**PASSAGE:**

━━━━━━

# Final Grades for the Roster



## DwyaneWade4MVP (Apr 1, 2004)

What are your final grades for the New Orleans Roster after this season???

*Mine are:*
_Chris Andersen:_ *B*
_PJ Brown:_ *A-*
_Speedy Claxton:_ *C+*
_Dan Dickau:_ *B+*
_Casey Jacobsen:_* C*
_Maciej Lampe: _*D+*
_George Lynch:_ *F*
_Bostjan Nachbar:_ *B-*
_Lee Nailon:_ *A*
_J.R. Smith:_ *A*
_Jackson Vroman:_ *C+*
_Jamaal Magloire:_ *B*
_David West:_ *B+*

_Whole Team: _*C+*

I'm doing this just with the players who are current Hornets, not whit those who have been traded throughout the season...And because I really love the Hornets I make it a little optimistic...


----------



## jalen5 (Nov 19, 2004)

Lee Nailon: A???????

Sorry, but I don't think Nailon is worth an A at all. Personally, I think we should get rid of him. All he can do is make a mid range jump shot and even that he is streaky on. The only player on the Hornets deserving an A is J.R. Smith, both because of what he did as rookie right out of HS and b/c of what he will do in the future... Everybody else looks about right as far as grades, w/a little upping b/c of bias like you said.


----------



## The Future7 (Feb 24, 2005)

I agree that Nailon doesnt deserve an A. He has to get a lower grade than P.J. Brown


----------



## DwyaneWade4MVP (Apr 1, 2004)

The Future7 said:


> I agree that Nailon doesnt deserve an A. He has to get a lower grade than P.J. Brown


I agree that I should have ranked him below PJ Brown, but he was our topscorer throughout a big part of the season!


----------



## DHarris34Phan (Oct 28, 2004)

DwyaneWade4MVP said:


> I agree that I should have ranked him below PJ Brown, but he was our topscorer throughout a big part of the season!


*Look at the W/L column during this time. Just because he was a high scorer, doesn't mean he was a good player. If it doesn't translate to wins, I don't put too much stock into scoring averages.*


----------



## jalen5 (Nov 19, 2004)

DwyaneWade4MVP said:


> I agree that I should have ranked him below PJ Brown, but he was our topscorer throughout a big part of the season!



Well somebody has to score! Nailon wouldn't start for 90% of the other teams in the NBA and definitely wouldn't average double figures. Am I the only one that thinks the only thing Nailon has is a midrange jump shot (which is inconsistent) and who thinks Nachbar is better???

━━━━━━

**COLLECTED MATERIAL:**

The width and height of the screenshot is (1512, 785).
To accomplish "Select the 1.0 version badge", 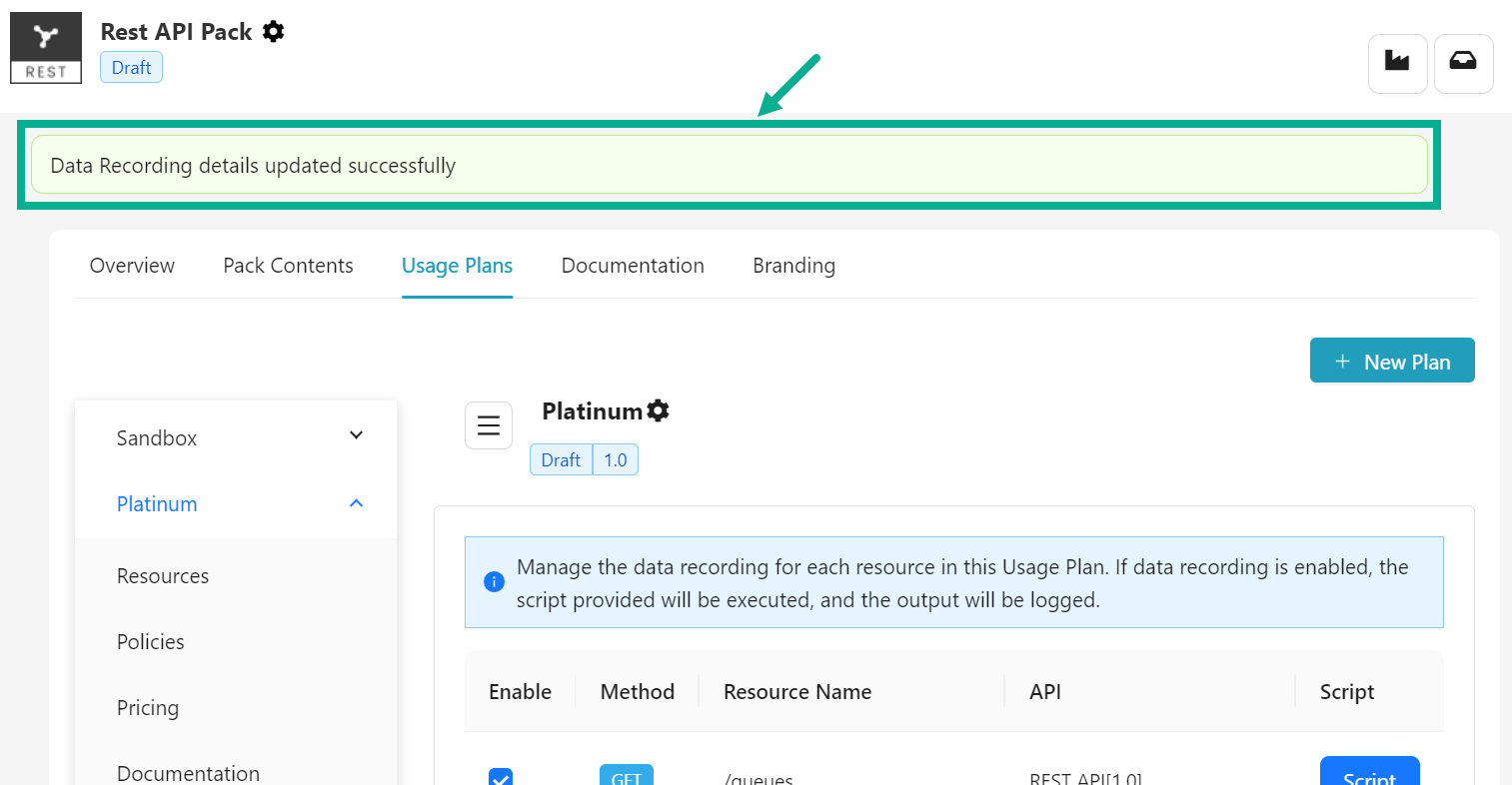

━━━━━━

**REQUIREMENTS:**
• a. Name every username that posts in the Hornets grades thread.
• b. In the Hornets grades thread, what grade does the opening post give George Lynch?
• c. Rewrite the Hornets grades thread from "Sorry, but I" up to and including "like you said.", putting "first-year player" in place of "rookie".
The listing has no connection to the Hornets grades thread.

**WORKED ANSWERS:**
• a. DwyaneWade4MVP, jalen5, The Future7, DHarris34Phan

• b. F

• c.
Sorry, but I don't think Nailon is worth an A at all. Personally, I think we should get rid of him. All he can do is make a mid range jump shot and even that he is streaky on. The only player on the Hornets deserving an A is J.R. Smith, both because of what he did as first-year player right out of HS and b/c of what he will do in the future... Everybody else looks about right as far as grades, w/a little upping b/c of bias like you said.